Even those grisly tolls are likely an underestimate, WHO has warned, as many people in the hardest hit countries have been unable or too frightened to seek medical care. A shortage of labs capable of handling potentially infected blood samples has also made it difficult to track the outbreak. For example, the latest numbers show no change in Liberia's case toll, suggesting the numbers may be lagging behind reality.
On Thursday, authorities confirmed that the disease had spread to Mali, the sixth West African country affected, and on the same day a new case was confirmed in New York, in a doctor recently returned from Guinea.
Mali had long been considered highly vulnerable to the disease, since it shares a border with Guinea. The disease arrived there in a 2-year-old, who traveled from Guinea with her grandmother by bus and died Friday.
The toddler, who was bleeding from her nose during the journey, may have had high-risk contact with many people, the World Health Organization warned. So far, 43 people are being monitored in isolation for signs of the disease, and WHO said Saturday that authorities are continuing to look for more people at risk. Malian border police said Saturday that neighboring Mauritania closed its border with Mali in the wake of the case.

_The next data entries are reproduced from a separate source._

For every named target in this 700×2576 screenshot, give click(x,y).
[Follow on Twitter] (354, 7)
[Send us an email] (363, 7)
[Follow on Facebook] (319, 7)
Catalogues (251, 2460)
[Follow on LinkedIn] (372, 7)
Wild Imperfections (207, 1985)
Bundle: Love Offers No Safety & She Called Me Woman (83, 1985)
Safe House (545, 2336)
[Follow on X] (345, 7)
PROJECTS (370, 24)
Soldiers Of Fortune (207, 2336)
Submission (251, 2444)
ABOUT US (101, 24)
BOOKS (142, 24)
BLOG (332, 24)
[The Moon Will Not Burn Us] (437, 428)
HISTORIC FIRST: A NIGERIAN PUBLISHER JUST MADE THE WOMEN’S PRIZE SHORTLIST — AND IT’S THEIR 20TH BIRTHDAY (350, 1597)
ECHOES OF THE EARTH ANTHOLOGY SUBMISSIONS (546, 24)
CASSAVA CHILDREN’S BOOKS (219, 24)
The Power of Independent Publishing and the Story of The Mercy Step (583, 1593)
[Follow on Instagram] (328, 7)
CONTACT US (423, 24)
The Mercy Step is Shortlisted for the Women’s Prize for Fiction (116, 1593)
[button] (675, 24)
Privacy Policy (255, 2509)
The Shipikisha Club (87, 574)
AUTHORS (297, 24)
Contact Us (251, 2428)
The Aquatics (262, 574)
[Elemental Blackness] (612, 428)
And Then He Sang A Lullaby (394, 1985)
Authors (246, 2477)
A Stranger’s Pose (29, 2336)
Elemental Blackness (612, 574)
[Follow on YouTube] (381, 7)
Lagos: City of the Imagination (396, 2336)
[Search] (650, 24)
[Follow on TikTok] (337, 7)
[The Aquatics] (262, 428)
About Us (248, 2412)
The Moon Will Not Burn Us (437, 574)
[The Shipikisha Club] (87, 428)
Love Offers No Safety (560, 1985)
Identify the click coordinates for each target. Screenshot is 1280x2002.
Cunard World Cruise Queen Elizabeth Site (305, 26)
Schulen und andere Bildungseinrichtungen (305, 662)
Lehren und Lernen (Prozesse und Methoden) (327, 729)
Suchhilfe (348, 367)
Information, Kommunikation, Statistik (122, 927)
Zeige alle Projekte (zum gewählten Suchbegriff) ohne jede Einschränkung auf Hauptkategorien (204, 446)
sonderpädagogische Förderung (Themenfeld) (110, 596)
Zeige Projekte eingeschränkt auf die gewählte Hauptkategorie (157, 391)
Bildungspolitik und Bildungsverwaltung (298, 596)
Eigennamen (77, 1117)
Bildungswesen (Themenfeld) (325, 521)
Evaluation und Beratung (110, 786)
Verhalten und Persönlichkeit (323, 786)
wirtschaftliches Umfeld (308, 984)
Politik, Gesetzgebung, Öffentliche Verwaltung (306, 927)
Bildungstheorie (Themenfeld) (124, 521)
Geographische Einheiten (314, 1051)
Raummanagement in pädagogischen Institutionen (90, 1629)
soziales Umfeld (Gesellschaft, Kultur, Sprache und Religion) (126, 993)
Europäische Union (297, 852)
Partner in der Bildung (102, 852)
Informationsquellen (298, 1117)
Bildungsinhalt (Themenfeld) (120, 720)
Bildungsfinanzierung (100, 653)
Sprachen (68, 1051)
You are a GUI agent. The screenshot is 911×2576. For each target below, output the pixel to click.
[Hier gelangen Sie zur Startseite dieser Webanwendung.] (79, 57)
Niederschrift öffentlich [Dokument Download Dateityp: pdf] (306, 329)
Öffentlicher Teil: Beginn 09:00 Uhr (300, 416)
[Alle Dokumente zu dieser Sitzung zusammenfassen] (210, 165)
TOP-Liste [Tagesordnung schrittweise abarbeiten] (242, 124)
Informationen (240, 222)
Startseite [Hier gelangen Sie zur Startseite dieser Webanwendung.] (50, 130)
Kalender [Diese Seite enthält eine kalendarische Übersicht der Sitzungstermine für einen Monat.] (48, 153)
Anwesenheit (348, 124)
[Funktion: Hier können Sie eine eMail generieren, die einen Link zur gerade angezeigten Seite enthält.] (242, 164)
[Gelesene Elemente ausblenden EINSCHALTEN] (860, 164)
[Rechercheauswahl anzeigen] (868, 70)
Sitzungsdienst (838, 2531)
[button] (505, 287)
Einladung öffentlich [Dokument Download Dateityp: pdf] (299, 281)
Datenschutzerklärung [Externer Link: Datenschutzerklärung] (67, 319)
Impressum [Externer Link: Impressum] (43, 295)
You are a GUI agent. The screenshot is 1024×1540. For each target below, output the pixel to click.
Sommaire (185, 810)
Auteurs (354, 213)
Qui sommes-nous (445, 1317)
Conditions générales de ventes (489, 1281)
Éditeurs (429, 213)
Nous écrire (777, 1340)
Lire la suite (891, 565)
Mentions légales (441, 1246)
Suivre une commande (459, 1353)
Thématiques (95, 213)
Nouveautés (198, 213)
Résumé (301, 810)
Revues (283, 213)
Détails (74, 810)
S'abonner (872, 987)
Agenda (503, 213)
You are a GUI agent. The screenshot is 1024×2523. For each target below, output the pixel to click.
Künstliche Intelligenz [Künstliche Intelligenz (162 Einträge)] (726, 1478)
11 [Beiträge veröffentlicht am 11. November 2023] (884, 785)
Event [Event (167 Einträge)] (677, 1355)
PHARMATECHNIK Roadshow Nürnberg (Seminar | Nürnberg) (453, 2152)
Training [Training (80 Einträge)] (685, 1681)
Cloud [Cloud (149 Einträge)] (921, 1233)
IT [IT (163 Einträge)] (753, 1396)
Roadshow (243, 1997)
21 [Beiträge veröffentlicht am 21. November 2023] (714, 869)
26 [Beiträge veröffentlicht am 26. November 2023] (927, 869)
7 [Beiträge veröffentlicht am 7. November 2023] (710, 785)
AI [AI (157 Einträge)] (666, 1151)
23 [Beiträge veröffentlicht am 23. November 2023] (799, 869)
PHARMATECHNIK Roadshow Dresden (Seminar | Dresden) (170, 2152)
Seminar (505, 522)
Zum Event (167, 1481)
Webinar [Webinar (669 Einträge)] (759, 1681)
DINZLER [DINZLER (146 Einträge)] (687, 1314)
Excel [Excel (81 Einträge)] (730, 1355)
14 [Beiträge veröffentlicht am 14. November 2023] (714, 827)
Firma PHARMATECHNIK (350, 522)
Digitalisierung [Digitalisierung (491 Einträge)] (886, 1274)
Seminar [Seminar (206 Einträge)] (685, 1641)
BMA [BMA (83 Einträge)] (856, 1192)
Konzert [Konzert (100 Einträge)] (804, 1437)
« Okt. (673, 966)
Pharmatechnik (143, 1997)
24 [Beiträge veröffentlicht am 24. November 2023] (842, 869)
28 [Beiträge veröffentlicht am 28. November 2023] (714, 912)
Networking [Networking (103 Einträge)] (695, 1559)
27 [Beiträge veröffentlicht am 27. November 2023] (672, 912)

To help fight Ebola, the U.N. humanitarian flight service airlifted about 1 ton of medical supplies to Mali late Friday. The seats of the plane were removed to make room for the cargo, which included hazard suits for health workers, surgical gloves, face shields and buckets, according to the World Food Program, which runs the flights.
In Liberia, the country hardest hit by the epidemic, U.S. forces have been building desperately needed treatment centers and helping to bring in aid. On Saturday, Maj. Gen. Darryl Williams, who was in charge of the troops assigned to the Ebola response, handed power to Maj. Gen. Gary J. Volesky, the 101st Airborne commander.
"I've been told that by a number of people that the task we face is extremely hard. Well, a fairly famous person once said hard is not impossible," Volesky said. "Together, we're going to beat it."
Meanwhile, some in Ghana were worried that a strike by health care workers that began Friday could leave the country vulnerable to Ebola. Ghana does not border any country with reported cases, but it is serving as the headquarters for the U.N. mission on Ebola.